Password security limitations of various websites
| Site | Notes | Result |
|---|---|---|
| Amazon | Allows the password. Gold Star! |  |
| Discover Card | Allows the password. Gold Star! | |
| Chase | Doesn’t allow symbols. |  |
| Ally | 16 character maximum! | |
| Fidelity | 12 character maximum, no symbols! | |
| Instructables | Allows the password. Gold Star! | |
| Allows the password. Gold Star! | |
|
| Kiva | Allows the password. Gold Star! | |
| Yahoo | Allows the password. Gold Star! | |
| Mt. Gox | Allows the password. Gold Star! | |
| Dwolla | Allows the password. Gold Star! | |
| CampBX | Allows the password. Gold Star! | |
| Paypal | 20 character maximum! | |
| Allstate | Passwords must be 6 to 10 characters, certain symbols not allowed (<, >)! | |
| Geico | 16 character maximum! Only allows certain special characters! | |
| Github | Allows the password. Gold Star! | |
| Site5 | Allows the password. Gold Star! | |
| IMDB | Allows the password. Gold Star! | |
| Ebay | 16 character maximum! | |
| Etrade | Strange invalid character error, not a stated limitation.
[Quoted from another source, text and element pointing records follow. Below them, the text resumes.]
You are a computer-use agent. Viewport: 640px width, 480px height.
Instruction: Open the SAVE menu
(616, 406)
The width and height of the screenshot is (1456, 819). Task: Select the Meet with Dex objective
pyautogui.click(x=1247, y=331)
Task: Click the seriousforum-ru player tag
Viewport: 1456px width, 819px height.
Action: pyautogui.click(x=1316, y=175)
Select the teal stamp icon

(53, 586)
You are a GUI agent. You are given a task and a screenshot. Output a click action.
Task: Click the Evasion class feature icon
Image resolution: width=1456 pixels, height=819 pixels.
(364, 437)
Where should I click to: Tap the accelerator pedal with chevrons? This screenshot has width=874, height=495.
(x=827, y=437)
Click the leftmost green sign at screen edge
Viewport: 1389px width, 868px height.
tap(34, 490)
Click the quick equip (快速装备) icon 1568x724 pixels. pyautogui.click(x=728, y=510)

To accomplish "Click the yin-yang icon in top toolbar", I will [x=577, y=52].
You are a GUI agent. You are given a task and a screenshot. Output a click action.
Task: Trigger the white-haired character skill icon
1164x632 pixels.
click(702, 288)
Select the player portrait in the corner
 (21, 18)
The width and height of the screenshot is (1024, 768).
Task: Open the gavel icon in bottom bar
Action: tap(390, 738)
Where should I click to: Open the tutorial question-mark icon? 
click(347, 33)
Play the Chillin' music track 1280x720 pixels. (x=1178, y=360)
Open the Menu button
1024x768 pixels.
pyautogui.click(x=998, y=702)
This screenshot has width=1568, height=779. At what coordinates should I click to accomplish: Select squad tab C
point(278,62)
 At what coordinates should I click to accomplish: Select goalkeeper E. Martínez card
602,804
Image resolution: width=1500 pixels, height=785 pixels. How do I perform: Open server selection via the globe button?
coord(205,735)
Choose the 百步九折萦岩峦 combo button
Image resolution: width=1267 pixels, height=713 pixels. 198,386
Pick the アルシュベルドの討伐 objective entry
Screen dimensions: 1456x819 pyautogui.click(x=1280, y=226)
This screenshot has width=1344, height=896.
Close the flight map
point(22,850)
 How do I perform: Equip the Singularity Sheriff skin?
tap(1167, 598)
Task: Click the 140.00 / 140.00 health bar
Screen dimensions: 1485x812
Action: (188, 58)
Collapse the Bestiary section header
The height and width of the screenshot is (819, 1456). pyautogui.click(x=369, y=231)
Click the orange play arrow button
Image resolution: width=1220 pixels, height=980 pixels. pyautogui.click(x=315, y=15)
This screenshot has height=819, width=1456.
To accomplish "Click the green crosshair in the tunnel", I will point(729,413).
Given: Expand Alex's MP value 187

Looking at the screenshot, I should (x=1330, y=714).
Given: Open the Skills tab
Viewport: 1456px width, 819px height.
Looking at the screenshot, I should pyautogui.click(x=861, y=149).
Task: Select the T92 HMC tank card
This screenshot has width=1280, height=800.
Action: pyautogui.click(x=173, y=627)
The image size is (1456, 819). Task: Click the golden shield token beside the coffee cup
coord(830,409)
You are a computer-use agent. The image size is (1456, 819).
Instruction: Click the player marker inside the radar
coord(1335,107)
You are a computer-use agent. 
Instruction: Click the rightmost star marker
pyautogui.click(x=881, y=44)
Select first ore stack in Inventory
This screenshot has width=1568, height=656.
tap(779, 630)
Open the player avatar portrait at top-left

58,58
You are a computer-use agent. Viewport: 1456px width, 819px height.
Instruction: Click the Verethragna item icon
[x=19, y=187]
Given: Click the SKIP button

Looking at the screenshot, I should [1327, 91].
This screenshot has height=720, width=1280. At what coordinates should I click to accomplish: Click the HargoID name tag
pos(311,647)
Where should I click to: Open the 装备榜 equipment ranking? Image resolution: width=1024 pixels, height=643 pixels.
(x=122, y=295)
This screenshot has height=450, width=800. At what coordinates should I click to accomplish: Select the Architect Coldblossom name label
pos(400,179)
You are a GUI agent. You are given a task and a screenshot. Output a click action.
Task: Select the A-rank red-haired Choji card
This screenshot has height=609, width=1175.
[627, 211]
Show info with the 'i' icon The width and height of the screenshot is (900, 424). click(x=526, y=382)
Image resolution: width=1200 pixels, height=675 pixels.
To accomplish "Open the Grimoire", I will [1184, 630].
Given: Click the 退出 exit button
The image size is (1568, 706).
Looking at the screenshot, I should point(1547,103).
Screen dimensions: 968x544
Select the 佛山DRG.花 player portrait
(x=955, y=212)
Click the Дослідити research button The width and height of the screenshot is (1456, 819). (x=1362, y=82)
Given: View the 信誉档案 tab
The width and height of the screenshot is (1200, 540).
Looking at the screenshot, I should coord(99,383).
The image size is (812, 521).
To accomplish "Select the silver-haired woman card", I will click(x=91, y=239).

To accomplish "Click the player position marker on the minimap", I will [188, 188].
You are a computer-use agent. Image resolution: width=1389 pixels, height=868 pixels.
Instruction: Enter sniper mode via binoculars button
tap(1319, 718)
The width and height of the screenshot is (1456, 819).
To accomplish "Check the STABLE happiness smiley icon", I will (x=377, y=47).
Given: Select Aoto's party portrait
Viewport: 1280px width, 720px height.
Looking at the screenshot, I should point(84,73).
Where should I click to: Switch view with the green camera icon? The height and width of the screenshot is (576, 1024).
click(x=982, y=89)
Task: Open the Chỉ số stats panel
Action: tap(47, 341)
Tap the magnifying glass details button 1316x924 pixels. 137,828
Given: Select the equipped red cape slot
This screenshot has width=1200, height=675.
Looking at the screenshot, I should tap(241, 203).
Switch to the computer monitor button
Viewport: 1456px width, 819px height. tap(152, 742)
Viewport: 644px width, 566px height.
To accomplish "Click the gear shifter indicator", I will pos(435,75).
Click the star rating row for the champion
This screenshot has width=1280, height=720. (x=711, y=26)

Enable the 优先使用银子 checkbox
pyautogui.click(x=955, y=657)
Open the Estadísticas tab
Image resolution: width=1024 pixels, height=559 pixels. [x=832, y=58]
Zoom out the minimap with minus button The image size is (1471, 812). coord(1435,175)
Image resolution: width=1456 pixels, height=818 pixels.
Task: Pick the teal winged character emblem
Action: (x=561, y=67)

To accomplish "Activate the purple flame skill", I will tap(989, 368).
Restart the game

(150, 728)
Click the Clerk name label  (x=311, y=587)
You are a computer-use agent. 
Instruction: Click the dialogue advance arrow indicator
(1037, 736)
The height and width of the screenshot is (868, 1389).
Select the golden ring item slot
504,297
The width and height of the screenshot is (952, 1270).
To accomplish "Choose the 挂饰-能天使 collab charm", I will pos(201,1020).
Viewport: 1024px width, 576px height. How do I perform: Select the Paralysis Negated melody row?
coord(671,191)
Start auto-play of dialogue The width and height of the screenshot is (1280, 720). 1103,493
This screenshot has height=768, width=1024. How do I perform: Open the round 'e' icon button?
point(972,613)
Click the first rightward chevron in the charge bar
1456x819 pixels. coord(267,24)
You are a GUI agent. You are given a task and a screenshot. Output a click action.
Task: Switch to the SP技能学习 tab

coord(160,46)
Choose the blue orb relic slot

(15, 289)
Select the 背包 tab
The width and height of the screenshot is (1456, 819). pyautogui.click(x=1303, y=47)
Further investigation shows no special characters are allowed. | |
| Newegg | Allows the password. Gold Star! | |
| Netflix | 4-10 characters. | |
The really alarming part is most of the failures I ran into had to do with banking/money. Why do these sites put limits on user password security? It seems like that’s the last place you would want these kinds of limitations. It’s hilarious that sites like IMDB, which I don’t expect strong security from whatsoever, allow me to use more secure passwords than my bank accounts. I especially love this from Etrade – they don’t specify what character was invalid, or that there are any invalid characters that could be entered:
Upon further investigation, I found out they don’t allow special characters.
I also love how Netflix apparently allows a 4-character password! That’s secure, huh!